> _Set tasks_:
**A.** From the Grong Grong album article, copy the passage that begins with the words containing "Grong Grong chronology" and ends with "by Aberrant Records.".
**B.** In the Grong Grong album article, which studio is named as where the album was recorded?

> _Selection_:
╭──

Studio album by Grong Grong
- Released: May 5, 1986
- Recorded: July – October 1983
- Studio: Seaview Ballroom (Melbourne)
- Genre: Garage punk; noise rock;
- Length: 34:46
- Label: Aberrant

Grong Grong chronology
|  | Grong Grong (1986) | To Hell 'n' Back (2009) |

= Grong Grong (album) =

Grong Grong is the eponymously titled debut studio album of Grong Grong, released in 1986 by Aberrant Records.

==Reception==

Allmusic awarded Grong Grong two out of five possible stars. Spin compared the band favorably to The Birthday Party, saying "Grong's sound screeches and shimmers smoothly in vibrato-drowned squiggles" and that the songs "only hint at the dark, heavy, and twisted minds behind this flat black slab." Deborah Sprague of Trouser Press was especially complimentary towards guitarist Charles Tolnay, saying "where his fine abstract-expressionist guitar mist was subordinate to a series of overly pious Birthday Party eulogies like "Poor Herb" and "Louise the Fly."

Professional ratings
Review scores
| Source | Rating |
| Allmusic |  |

==Track listing==

Studio Side
| No. | Title | Lyrics | Music | Length |
|---|---|---|---|---|
| 1. | "Grong Grong" | Farkas, Klestines, Taskas, Tolnay | Farkas, Klestines, Taskas, Tolnay | 4:28 |
| 2. | "Angels & Demons" | Farkas | Taskas | 5:10 |
| 3. | "Club Grotesque" | Farkas | Taskas, Tolnay | 4:01 |
| 4. | "Louie the Fly" | Taskas | Tolnay | 3:39 |

Live Side
| No. | Title | Lyrics | Music | Length |
|---|---|---|---|---|
| 1. | "Poor Herb" | Buchan | Tonlay | 2:50 |
| 2. | "Looking at You" (MC5 cover) | Davis, Kramer, Smith, Thompson, Tyner | Davis, Kramer, Smith, Thompson, Tyner | 3:03 |
| 3. | "The Hills Have Eyes" (The Meteors cover) | Fenech | Fenech | 2:46 |
| 4. | "Who's Got It" | Farkas | Tolnay | 3:45 |
| 5. | "Vlad the Impaler" | Tolnay | Tolnay | 4:04 |

==Personnel==
Adapted from the Grong Grong liner notes.

╰──

> _Data excerpts_:
╭──

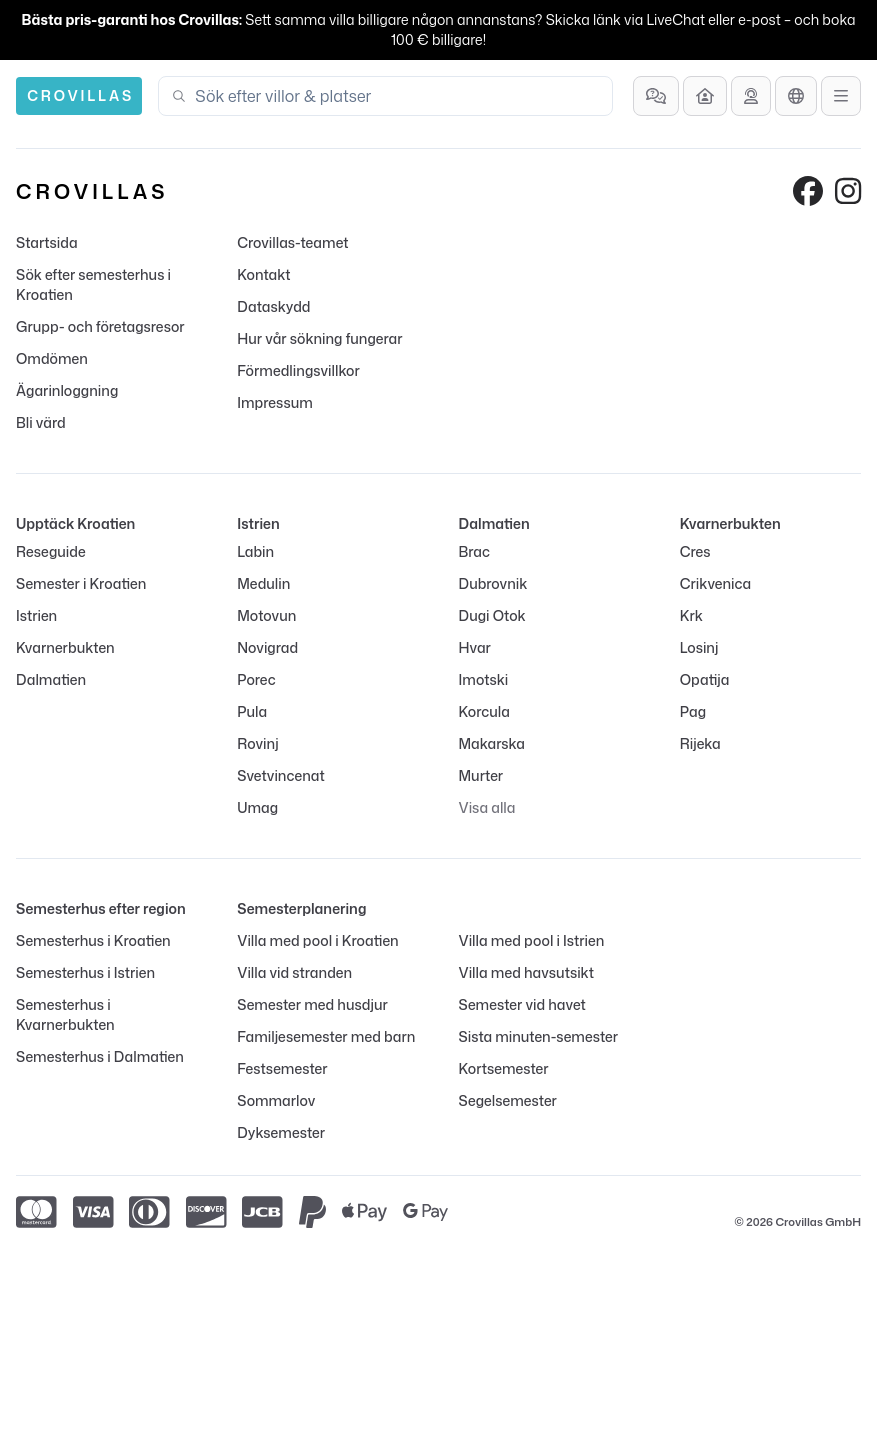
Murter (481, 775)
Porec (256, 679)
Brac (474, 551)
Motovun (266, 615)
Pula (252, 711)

╰──
╭──

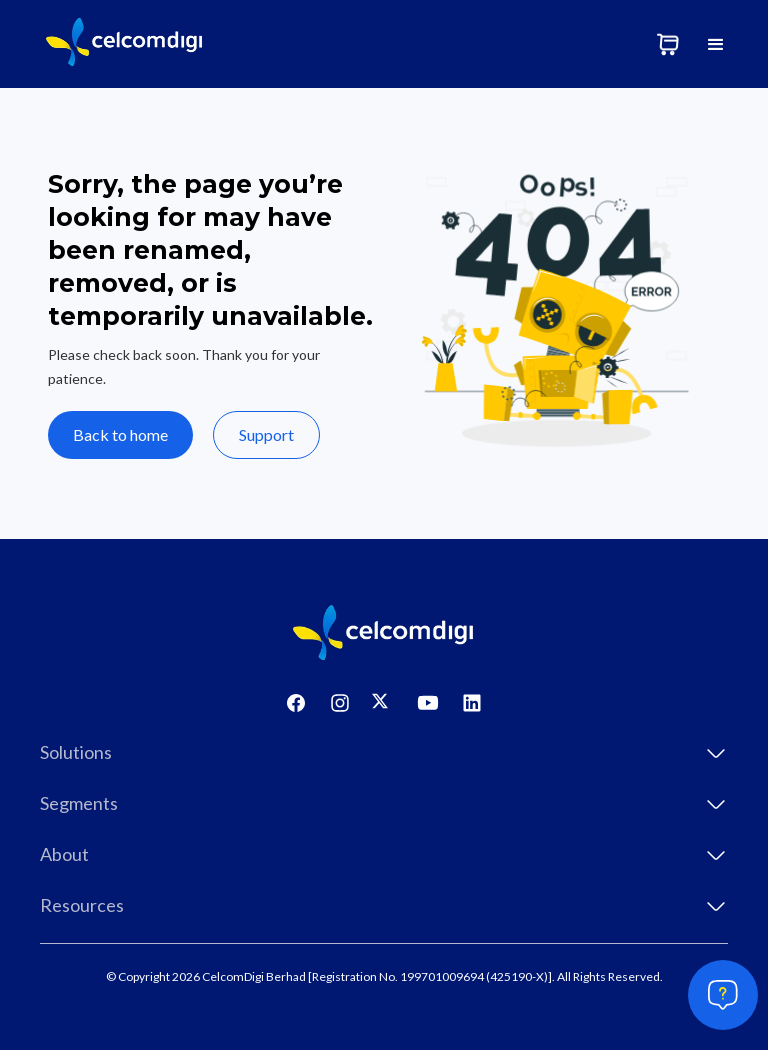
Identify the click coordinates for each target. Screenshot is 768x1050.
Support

╰──

> _Final results_:
**A.**
Grong Grong chronology
|  | Grong Grong (1986) | To Hell 'n' Back (2009) |

= Grong Grong (album) =

Grong Grong is the eponymously titled debut studio album of Grong Grong, released in 1986 by Aberrant Records.

**B.** Seaview Ballroom in Melbourne.